Sono frequentemente in contatto con l’ambasciatore russo in carica e abbiamo mantenuto costanti gli scambi culturali. Siamo molto attivi per mantenere forti le comunicazioni tra la Puglia e la Russia (finalmente ci sono voli diretti da Bari a Mosca) e a Bari abbiamo adesso anche un consolato russo.
Tutto questo è avvenuto nonostante le sanzioni e sono contento che Putin e il popolo russo possano contribuire a costruire la pace.
Sicuramente serve uno slancio europeo e italiano, affinché le relazioni tra Russia e Stati Uniti possano riprendere.
Non sono un esperto di politica estera, ma a proposito della crisi ucraina, ricordo il ruolo dell’Italia nella guerra di Crimea e se immagino adesso di negare l’accesso al Mediterraneo alla Federazione Russa, mi sembra una sfida da non portare a termine.
In diplomazia non bisogna mai spingere la controparti a condizioni che non può accettare.
L’emergenza migranti ci pone davanti una sfida senza precedenti. La Lega suggerisce una posizione più rigida e restrittiva verso l’accoglienza, proponendo per esempio rimpatri forzati. Lei cosa ne pensa?
Io ho affrontato da magistrato molte indagini sulla criminalità internazionale, le quali si svolgevano a cavallo dei movimenti migratori: parlo dell’Albania, ex Jugoslavia e ricordo i tempi in cui per arrivare in Italia occorreva un visto e procedure complesse.
Questo ovviamente trasformava il viaggio in una merce preziosa, il quale veniva sfruttato dalla criminalità organizzata.
Le politiche restrittive non fanno altro che dare una mano alla criminalità organizzata: riescono a trasformare un semplice biglietto in un business. Queste politiche sono intrise di stupidità perché stimolano la domanda di viaggi, ne aumentano il costo e sfruttano questo traffico di denaro.
Basti pensare al caso dell’Albania: la gente che si imbarcava verso l’Italia in traghetto non solo veniva identificata ma ci rendemmo conto che gli albanesi non avevano molta voglia di restare in Italia, ma volevano solo un luogo di sopravvivenza.
Io sono per la normalizzazione dei rapporti: se ci fossero traghetti per portare la gente non solo riusciremmo a regolarizzare il flusso ma saremmo anche in grado di identificare le persone a bordo in modo tale da dare una risposta forte alla criminalità organizzata.
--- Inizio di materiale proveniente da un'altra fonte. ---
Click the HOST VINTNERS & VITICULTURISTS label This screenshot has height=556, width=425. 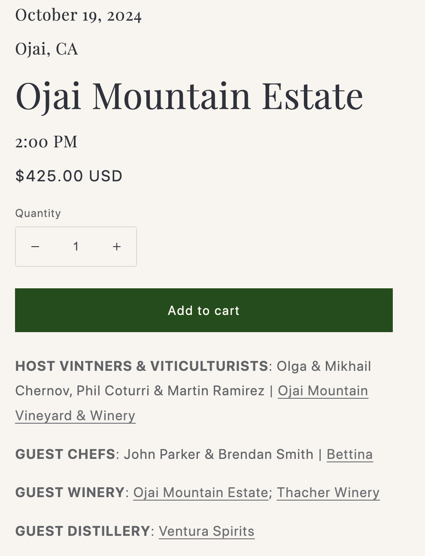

Ormai siamo in piena campagna elettorale e il nostro rapporto con l’Europa rimane uno dei temi più trattati. Alcuni partiti (come M5S) nel tempo hanno rivisto la loro posizione sul tema dell’Unione europea, scegliendo una posizione più moderata. Secondo lei come potremmo assumere più rilevanza a livello internazionale?
Con tutto il rispetto per Di Maio io ho l’impressione che i 5 stelle non abbiano un’idea chiara del processo che ha portato dai trattati di pace, dopo la seconda guerra mondiale, alla costituzione dell’Unione europea e questo processo va difeso senza se e senza ma.
Sono consapevole dei difetti e della necessità di evoluzione di questa Europa negli Stati Uniti d’Europa. Questo significa intervenire sui meccanismi elettorali, cercando di determinare la formazione del governo europeo attraverso una più diretta direzione politica del parlamento.
Gli stati nazionali si trasformerebbero in stati della Federazione europea: questo schema consentirebbe più unità ma allo stesso tempo più autonomia.
Una Europa lasciata allo stato attuale crea stati di serie A e di serie B. Cosi si rischia di confondere i cittadini e di lasciare spazio ai populismi.